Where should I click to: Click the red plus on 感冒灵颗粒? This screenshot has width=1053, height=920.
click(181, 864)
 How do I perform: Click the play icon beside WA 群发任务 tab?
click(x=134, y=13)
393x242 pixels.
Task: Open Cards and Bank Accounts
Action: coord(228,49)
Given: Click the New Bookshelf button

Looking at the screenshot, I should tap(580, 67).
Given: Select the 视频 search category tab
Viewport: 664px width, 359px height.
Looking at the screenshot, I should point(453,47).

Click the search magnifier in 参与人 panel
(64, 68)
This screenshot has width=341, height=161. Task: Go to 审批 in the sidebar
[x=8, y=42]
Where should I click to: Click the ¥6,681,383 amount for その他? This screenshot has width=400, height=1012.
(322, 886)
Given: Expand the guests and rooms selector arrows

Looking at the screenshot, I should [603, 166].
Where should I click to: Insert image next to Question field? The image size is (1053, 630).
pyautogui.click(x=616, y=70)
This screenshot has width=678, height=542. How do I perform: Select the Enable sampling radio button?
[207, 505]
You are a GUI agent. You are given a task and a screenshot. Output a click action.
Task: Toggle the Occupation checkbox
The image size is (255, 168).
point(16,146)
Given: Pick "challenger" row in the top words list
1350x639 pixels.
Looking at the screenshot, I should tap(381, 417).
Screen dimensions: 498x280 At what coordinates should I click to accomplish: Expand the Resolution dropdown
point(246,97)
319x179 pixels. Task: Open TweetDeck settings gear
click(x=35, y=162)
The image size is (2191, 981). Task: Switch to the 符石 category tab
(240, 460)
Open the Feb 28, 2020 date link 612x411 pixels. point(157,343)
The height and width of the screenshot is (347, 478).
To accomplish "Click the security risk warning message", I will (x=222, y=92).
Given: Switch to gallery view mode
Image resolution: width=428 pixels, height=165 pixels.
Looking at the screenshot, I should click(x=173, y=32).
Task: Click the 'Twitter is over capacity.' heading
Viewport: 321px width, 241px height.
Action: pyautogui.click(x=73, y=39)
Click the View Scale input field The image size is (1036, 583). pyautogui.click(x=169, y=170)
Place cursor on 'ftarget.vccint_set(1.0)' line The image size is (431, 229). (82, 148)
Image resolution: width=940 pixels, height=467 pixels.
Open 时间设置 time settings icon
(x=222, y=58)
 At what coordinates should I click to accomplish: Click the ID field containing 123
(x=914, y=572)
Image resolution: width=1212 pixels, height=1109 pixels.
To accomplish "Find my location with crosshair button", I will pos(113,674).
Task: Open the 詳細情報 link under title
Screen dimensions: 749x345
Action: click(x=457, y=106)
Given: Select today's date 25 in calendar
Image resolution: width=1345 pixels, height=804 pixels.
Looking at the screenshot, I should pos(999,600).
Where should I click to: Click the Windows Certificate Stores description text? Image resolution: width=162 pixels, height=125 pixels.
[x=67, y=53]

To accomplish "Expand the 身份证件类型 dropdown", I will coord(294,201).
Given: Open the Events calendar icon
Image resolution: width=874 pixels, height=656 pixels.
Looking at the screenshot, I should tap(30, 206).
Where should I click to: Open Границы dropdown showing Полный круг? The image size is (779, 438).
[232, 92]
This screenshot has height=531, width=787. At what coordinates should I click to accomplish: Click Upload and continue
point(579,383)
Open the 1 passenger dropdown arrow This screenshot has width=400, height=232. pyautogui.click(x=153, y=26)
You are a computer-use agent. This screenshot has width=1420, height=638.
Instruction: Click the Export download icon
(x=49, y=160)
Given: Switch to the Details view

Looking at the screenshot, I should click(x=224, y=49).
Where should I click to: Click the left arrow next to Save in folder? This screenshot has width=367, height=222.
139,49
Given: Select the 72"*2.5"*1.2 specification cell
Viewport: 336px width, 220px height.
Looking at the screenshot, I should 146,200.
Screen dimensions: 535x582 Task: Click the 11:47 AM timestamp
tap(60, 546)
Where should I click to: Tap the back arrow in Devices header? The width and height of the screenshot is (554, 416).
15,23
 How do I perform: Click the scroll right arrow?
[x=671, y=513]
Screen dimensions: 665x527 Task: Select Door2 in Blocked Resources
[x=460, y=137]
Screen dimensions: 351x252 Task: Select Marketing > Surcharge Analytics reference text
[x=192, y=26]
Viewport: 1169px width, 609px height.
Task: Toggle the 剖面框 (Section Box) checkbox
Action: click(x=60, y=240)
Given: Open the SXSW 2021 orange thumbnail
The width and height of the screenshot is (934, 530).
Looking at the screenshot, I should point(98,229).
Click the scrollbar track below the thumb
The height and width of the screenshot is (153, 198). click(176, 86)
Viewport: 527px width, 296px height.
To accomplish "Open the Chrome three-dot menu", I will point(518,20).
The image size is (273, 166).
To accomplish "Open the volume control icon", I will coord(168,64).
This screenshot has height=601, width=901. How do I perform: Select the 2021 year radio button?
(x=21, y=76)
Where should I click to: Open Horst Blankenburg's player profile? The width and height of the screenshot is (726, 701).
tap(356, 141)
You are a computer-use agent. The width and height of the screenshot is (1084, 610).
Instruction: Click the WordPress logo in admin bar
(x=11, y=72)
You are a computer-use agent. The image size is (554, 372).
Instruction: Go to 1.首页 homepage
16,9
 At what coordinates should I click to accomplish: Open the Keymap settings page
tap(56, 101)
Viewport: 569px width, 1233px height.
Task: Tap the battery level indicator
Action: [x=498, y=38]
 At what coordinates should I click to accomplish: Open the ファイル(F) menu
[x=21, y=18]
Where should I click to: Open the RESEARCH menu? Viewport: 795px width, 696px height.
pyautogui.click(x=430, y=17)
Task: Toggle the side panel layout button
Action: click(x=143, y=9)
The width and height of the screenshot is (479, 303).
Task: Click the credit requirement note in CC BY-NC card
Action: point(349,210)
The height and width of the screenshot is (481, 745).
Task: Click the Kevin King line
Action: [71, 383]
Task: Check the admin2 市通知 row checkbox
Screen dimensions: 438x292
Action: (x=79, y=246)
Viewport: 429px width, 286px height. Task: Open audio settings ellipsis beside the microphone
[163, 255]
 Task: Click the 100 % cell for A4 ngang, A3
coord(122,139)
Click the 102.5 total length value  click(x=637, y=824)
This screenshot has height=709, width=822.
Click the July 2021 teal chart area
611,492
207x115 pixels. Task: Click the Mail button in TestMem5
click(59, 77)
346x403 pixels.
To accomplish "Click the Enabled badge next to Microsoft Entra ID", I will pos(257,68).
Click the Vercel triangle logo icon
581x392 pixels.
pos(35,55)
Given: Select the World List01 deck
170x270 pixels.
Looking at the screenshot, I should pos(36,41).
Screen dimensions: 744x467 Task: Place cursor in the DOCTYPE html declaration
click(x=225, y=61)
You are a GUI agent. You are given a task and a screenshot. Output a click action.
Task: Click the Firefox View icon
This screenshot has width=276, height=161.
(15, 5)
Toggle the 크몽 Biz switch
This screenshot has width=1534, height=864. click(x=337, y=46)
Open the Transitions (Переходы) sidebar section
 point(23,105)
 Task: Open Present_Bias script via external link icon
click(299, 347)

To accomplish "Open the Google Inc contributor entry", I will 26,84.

:::

EXERCISE PROMPT: Transcribe the listing from start to finish, exactly as given.

WRITTEN RESPONSE:
Where should I click to: Click the red plus on 感冒灵颗粒? This screenshot has width=1053, height=920.
click(181, 864)
 How do I perform: Click the play icon beside WA 群发任务 tab?
click(x=134, y=13)
393x242 pixels.
Task: Open Cards and Bank Accounts
Action: coord(228,49)
Given: Click the New Bookshelf button

Looking at the screenshot, I should tap(580, 67).
Given: Select the 视频 search category tab
Viewport: 664px width, 359px height.
Looking at the screenshot, I should point(453,47).

Click the search magnifier in 参与人 panel
(64, 68)
This screenshot has width=341, height=161. Task: Go to 审批 in the sidebar
[x=8, y=42]
Where should I click to: Click the ¥6,681,383 amount for その他? This screenshot has width=400, height=1012.
(322, 886)
Given: Expand the guests and rooms selector arrows

Looking at the screenshot, I should [603, 166].
Where should I click to: Insert image next to Question field? The image size is (1053, 630).
pyautogui.click(x=616, y=70)
This screenshot has width=678, height=542. How do I perform: Select the Enable sampling radio button?
[207, 505]
You are a GUI agent. You are given a task and a screenshot. Output a click action.
Task: Toggle the Occupation checkbox
The image size is (255, 168).
point(16,146)
Given: Pick "challenger" row in the top words list
1350x639 pixels.
Looking at the screenshot, I should tap(381, 417).
Screen dimensions: 498x280 At what coordinates should I click to accomplish: Expand the Resolution dropdown
point(246,97)
319x179 pixels. Task: Open TweetDeck settings gear
click(x=35, y=162)
The image size is (2191, 981). Task: Switch to the 符石 category tab
(240, 460)
Open the Feb 28, 2020 date link 612x411 pixels. point(157,343)
The height and width of the screenshot is (347, 478).
To accomplish "Click the security risk warning message", I will (x=222, y=92).
Given: Switch to gallery view mode
Image resolution: width=428 pixels, height=165 pixels.
Looking at the screenshot, I should click(x=173, y=32).
Task: Click the 'Twitter is over capacity.' heading
Viewport: 321px width, 241px height.
Action: pyautogui.click(x=73, y=39)
Click the View Scale input field The image size is (1036, 583). pyautogui.click(x=169, y=170)
Place cursor on 'ftarget.vccint_set(1.0)' line The image size is (431, 229). (82, 148)
Image resolution: width=940 pixels, height=467 pixels.
Open 时间设置 time settings icon
(x=222, y=58)
 At what coordinates should I click to accomplish: Click the ID field containing 123
(x=914, y=572)
Image resolution: width=1212 pixels, height=1109 pixels.
To accomplish "Find my location with crosshair button", I will pos(113,674).
Task: Open the 詳細情報 link under title
Screen dimensions: 749x345
Action: click(x=457, y=106)
Given: Select today's date 25 in calendar
Image resolution: width=1345 pixels, height=804 pixels.
Looking at the screenshot, I should pos(999,600).
Where should I click to: Click the Windows Certificate Stores description text? Image resolution: width=162 pixels, height=125 pixels.
[x=67, y=53]

To accomplish "Expand the 身份证件类型 dropdown", I will coord(294,201).
Given: Open the Events calendar icon
Image resolution: width=874 pixels, height=656 pixels.
Looking at the screenshot, I should tap(30, 206).
Where should I click to: Open Границы dropdown showing Полный круг? The image size is (779, 438).
[232, 92]
This screenshot has height=531, width=787. At what coordinates should I click to accomplish: Click Upload and continue
point(579,383)
Open the 1 passenger dropdown arrow This screenshot has width=400, height=232. pyautogui.click(x=153, y=26)
You are a computer-use agent. This screenshot has width=1420, height=638.
Instruction: Click the Export download icon
(x=49, y=160)
Given: Switch to the Details view

Looking at the screenshot, I should click(x=224, y=49).
Where should I click to: Click the left arrow next to Save in folder? This screenshot has width=367, height=222.
139,49
Given: Select the 72"*2.5"*1.2 specification cell
Viewport: 336px width, 220px height.
Looking at the screenshot, I should 146,200.
Screen dimensions: 535x582 Task: Click the 11:47 AM timestamp
tap(60, 546)
Where should I click to: Tap the back arrow in Devices header? The width and height of the screenshot is (554, 416).
15,23
 How do I perform: Click the scroll right arrow?
[x=671, y=513]
Screen dimensions: 665x527 Task: Select Door2 in Blocked Resources
[x=460, y=137]
Screen dimensions: 351x252 Task: Select Marketing > Surcharge Analytics reference text
[x=192, y=26]
Viewport: 1169px width, 609px height.
Task: Toggle the 剖面框 (Section Box) checkbox
Action: click(x=60, y=240)
Given: Open the SXSW 2021 orange thumbnail
The width and height of the screenshot is (934, 530).
Looking at the screenshot, I should point(98,229).
Click the scrollbar track below the thumb
The height and width of the screenshot is (153, 198). click(176, 86)
Viewport: 527px width, 296px height.
To accomplish "Open the Chrome three-dot menu", I will point(518,20).
The image size is (273, 166).
To accomplish "Open the volume control icon", I will coord(168,64).
This screenshot has height=601, width=901. How do I perform: Select the 2021 year radio button?
(x=21, y=76)
Where should I click to: Open Horst Blankenburg's player profile? The width and height of the screenshot is (726, 701).
tap(356, 141)
You are a computer-use agent. The width and height of the screenshot is (1084, 610).
Instruction: Click the WordPress logo in admin bar
(x=11, y=72)
You are a computer-use agent. The image size is (554, 372).
Instruction: Go to 1.首页 homepage
16,9
 At what coordinates should I click to accomplish: Open the Keymap settings page
tap(56, 101)
Viewport: 569px width, 1233px height.
Task: Tap the battery level indicator
Action: [x=498, y=38]
 At what coordinates should I click to accomplish: Open the ファイル(F) menu
[x=21, y=18]
Where should I click to: Open the RESEARCH menu? Viewport: 795px width, 696px height.
pyautogui.click(x=430, y=17)
Task: Toggle the side panel layout button
Action: click(x=143, y=9)
The width and height of the screenshot is (479, 303).
Task: Click the credit requirement note in CC BY-NC card
Action: point(349,210)
The height and width of the screenshot is (481, 745).
Task: Click the Kevin King line
Action: [71, 383]
Task: Check the admin2 市通知 row checkbox
Screen dimensions: 438x292
Action: (x=79, y=246)
Viewport: 429px width, 286px height. Task: Open audio settings ellipsis beside the microphone
[163, 255]
 Task: Click the 100 % cell for A4 ngang, A3
coord(122,139)
Click the 102.5 total length value  click(x=637, y=824)
This screenshot has height=709, width=822.
Click the July 2021 teal chart area
611,492
207x115 pixels. Task: Click the Mail button in TestMem5
click(59, 77)
346x403 pixels.
To accomplish "Click the Enabled badge next to Microsoft Entra ID", I will pos(257,68).
Click the Vercel triangle logo icon
581x392 pixels.
pos(35,55)
Given: Select the World List01 deck
170x270 pixels.
Looking at the screenshot, I should pos(36,41).
Screen dimensions: 744x467 Task: Place cursor in the DOCTYPE html declaration
click(x=225, y=61)
You are a GUI agent. You are given a task and a screenshot. Output a click action.
Task: Click the Firefox View icon
This screenshot has width=276, height=161.
(15, 5)
Toggle the 크몽 Biz switch
This screenshot has width=1534, height=864. click(x=337, y=46)
Open the Transitions (Переходы) sidebar section
 point(23,105)
 Task: Open Present_Bias script via external link icon
click(299, 347)

To accomplish "Open the Google Inc contributor entry", I will 26,84.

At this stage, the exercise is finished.